Everyone who knows me thinks I'm strong, but only I know that I'm so fragile that I'm worthless with tears;
Everyone who knows me thinks I'm serious, in fact, only those friends who get along with me day and night know that I'm not serious at all, and occasionally very immodest;
Everyone who knows me thinks that I am very independent, very bold, very career, in fact, only I know, I am a very family-loving little woman with no ambition, I will hesitate when I encounter a small choice, and then the big opportunity is in front of me, no one's encouragement I will also timidly give up, smile at all the people I know every day, but I am afraid to call strangers.

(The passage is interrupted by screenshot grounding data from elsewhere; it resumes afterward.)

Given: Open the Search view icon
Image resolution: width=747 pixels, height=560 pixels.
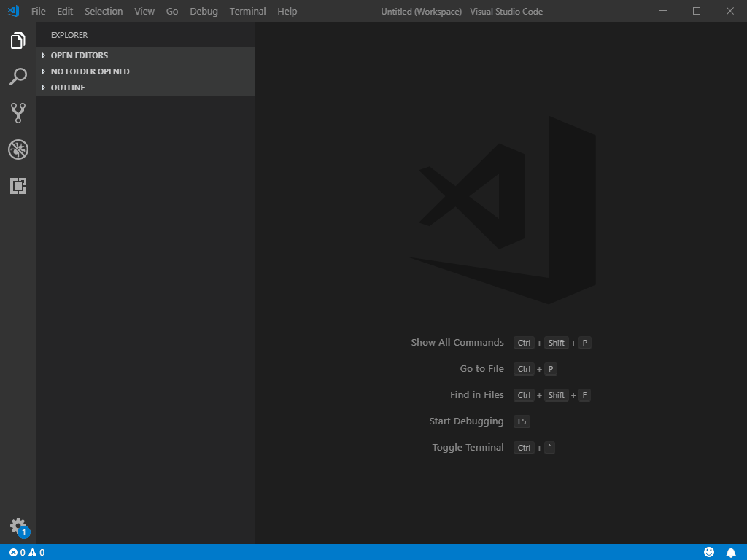Looking at the screenshot, I should coord(18,77).
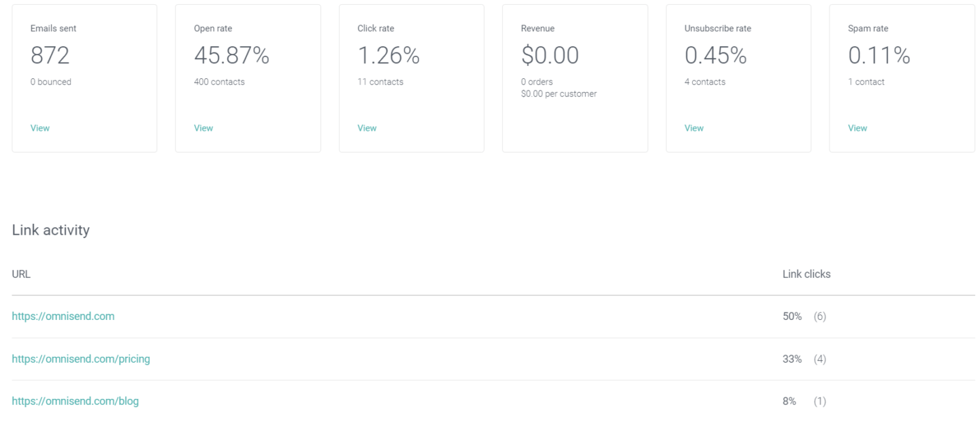Viewport: 980px width, 422px height.
Task: Click the Unsubscribe rate 0.45% card
Action: click(x=738, y=78)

In this world, too many people are lonely and happy, and there are too many empty busy people, and we all forget who we are. We are looking for who we are again. Tonight I suddenly saw an article that was very touching, and suddenly I wanted to know my unknown side. In fact, I understand that there is too much helplessness and bitterness in the world that cannot be said and cannot be vented.
We are all trying to live, but we don't know where the road ahead is, we are confused and looking, we are happy in suffering, and then what?
I don't know when we started hugging ourselves tightly, tightly, afraid of trying to get closer, when we faced the survival of society? Is it after we have been deceived and betrayed by our friends, lovers, and colleagues? So we locked ourselves up and put on our masks.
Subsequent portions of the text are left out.